Please format every line of the records below as a JSON list of strings, one string per line, with blank lines omitted. Leave the pictures out of your answer.

━━━━━ Source data ━━━━━

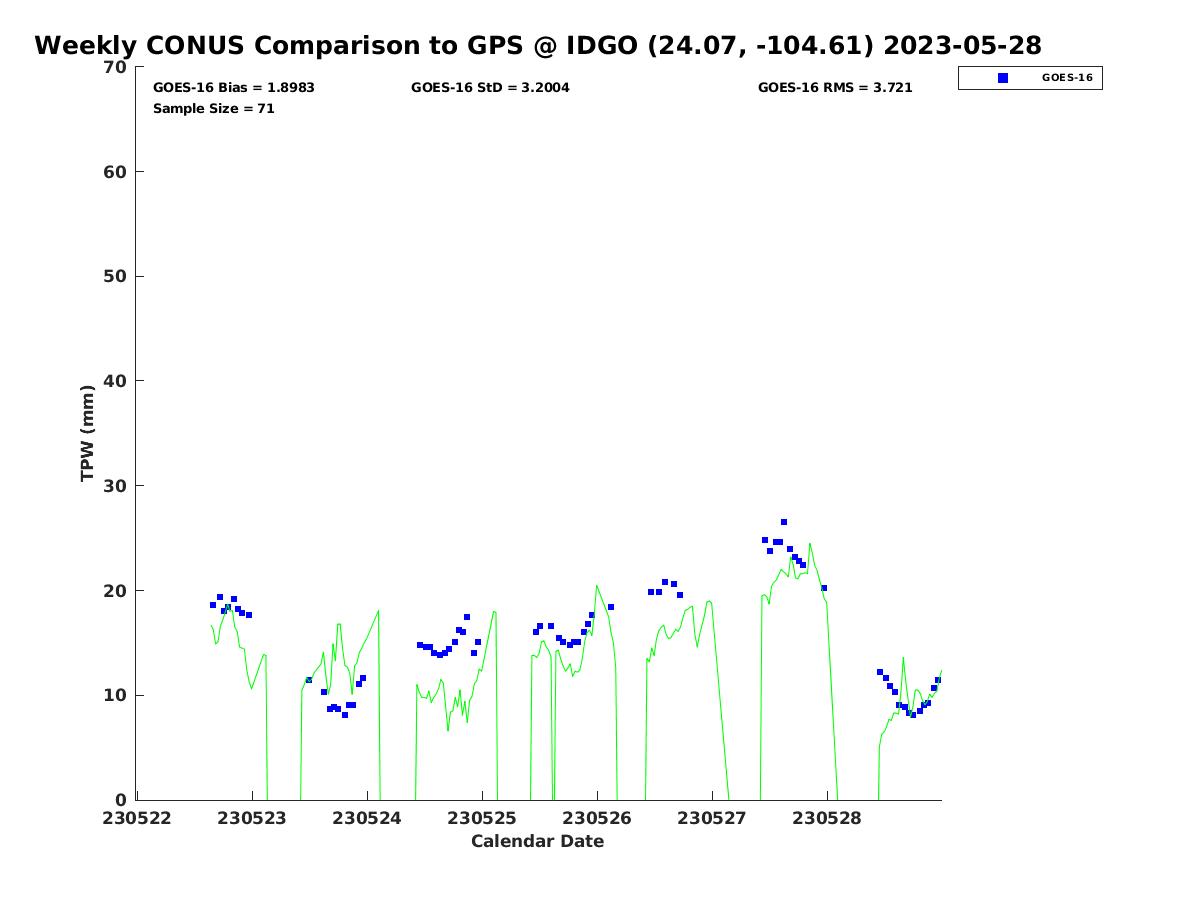Click the TPW (mm) y-axis label
Screen dimensions: 1200x900
click(88, 433)
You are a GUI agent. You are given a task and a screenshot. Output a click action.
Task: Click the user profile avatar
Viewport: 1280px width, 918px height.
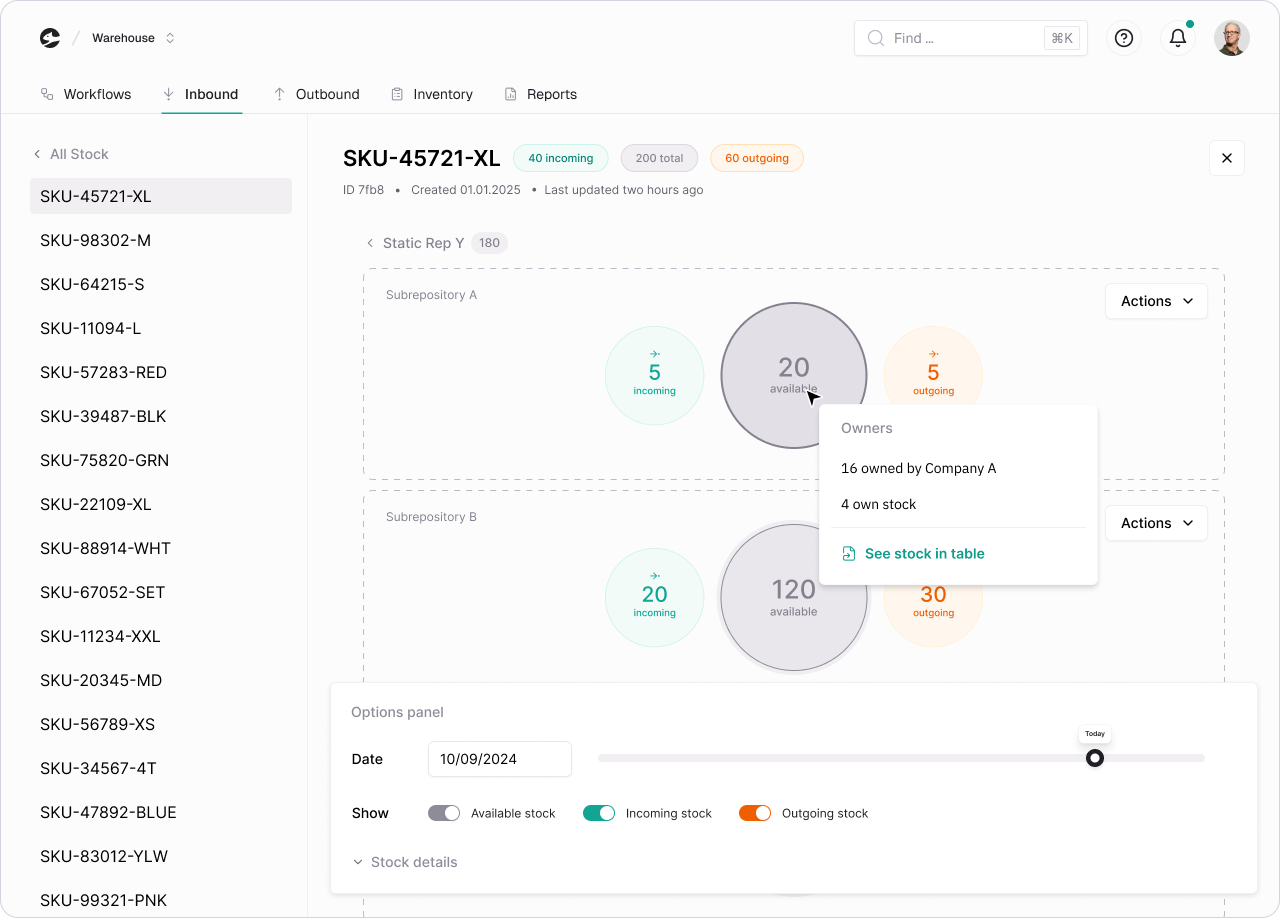tap(1231, 38)
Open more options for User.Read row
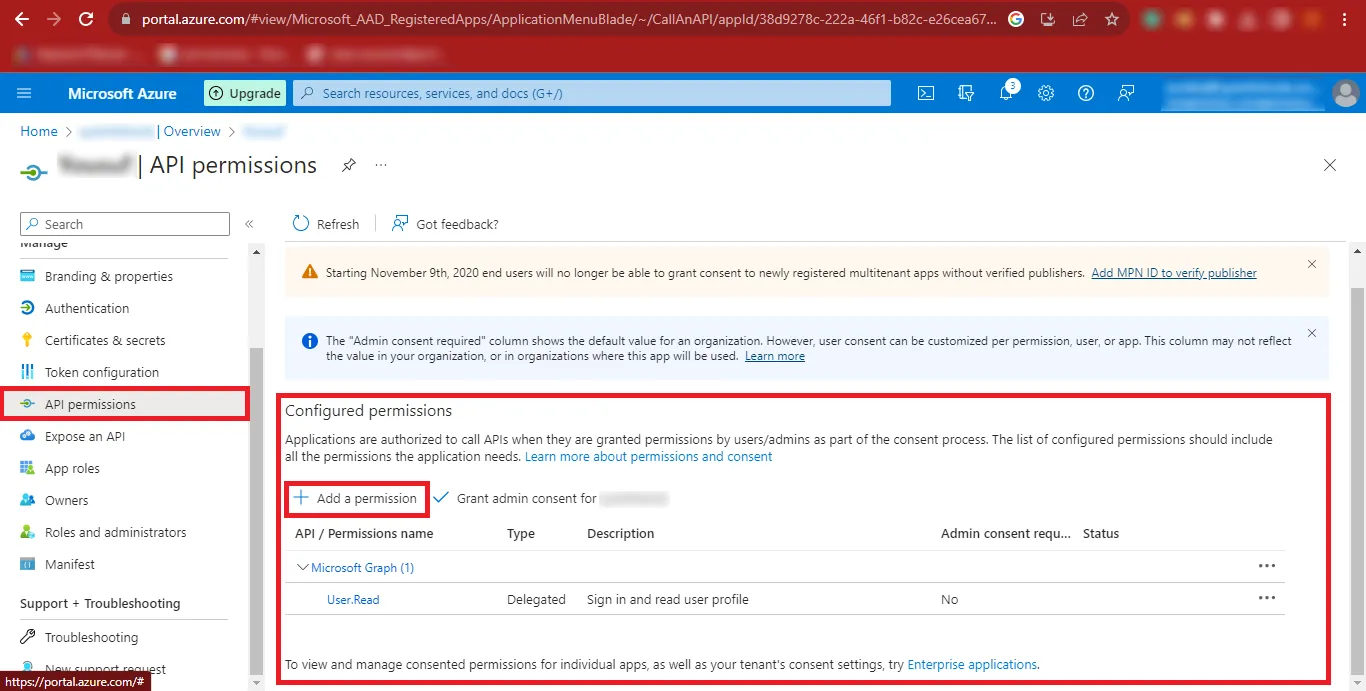This screenshot has width=1366, height=691. tap(1267, 598)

━━━━━

== Problem solution ==
[
  "Click the TPW (mm) y-axis label",
  "Screen dimensions: 1200x900",
  "click(88, 433)",
  "You are a GUI agent. You are given a task and a screenshot. Output a click action.",
  "Task: Click the user profile avatar",
  "Viewport: 1280px width, 918px height.",
  "tap(1231, 38)",
  "Open more options for User.Read row",
  "This screenshot has width=1366, height=691. tap(1267, 598)"
]